Supplied entries:
========
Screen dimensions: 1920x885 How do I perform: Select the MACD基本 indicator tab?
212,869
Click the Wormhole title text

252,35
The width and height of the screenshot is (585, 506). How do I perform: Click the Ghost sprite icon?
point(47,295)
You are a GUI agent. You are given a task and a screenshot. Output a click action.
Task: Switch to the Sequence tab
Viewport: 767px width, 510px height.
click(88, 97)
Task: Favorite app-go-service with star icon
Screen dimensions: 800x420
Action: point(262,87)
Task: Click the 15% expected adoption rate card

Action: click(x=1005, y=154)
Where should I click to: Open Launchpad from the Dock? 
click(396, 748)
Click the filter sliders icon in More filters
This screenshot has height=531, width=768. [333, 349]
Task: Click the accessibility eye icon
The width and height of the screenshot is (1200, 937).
========
Exercise aim: Can you arrange every line of the items above as a Markdown table with the columns No. and Line, numbering the rows and leaving out blank lines?

Solved exercise:
| No. | Line |
|---|---|
| 1 | Screen dimensions: 1920x885 How do I perform: Select the MACD基本 indicator tab? |
| 2 | 212,869 |
| 3 | Click the Wormhole title text |
| 4 | 252,35 |
| 5 | The width and height of the screenshot is (585, 506). How do I perform: Click the Ghost sprite icon? |
| 6 | point(47,295) |
| 7 | You are a GUI agent. You are given a task and a screenshot. Output a click action. |
| 8 | Task: Switch to the Sequence tab |
| 9 | Viewport: 767px width, 510px height. |
| 10 | click(88, 97) |
| 11 | Task: Favorite app-go-service with star icon |
| 12 | Screen dimensions: 800x420 |
| 13 | Action: point(262,87) |
| 14 | Task: Click the 15% expected adoption rate card |
| 15 | Action: click(x=1005, y=154) |
| 16 | Where should I click to: Open Launchpad from the Dock?  |
| 17 | click(396, 748) |
| 18 | Click the filter sliders icon in More filters |
| 19 | This screenshot has height=531, width=768. [333, 349] |
| 20 | Task: Click the accessibility eye icon |
| 21 | The width and height of the screenshot is (1200, 937). |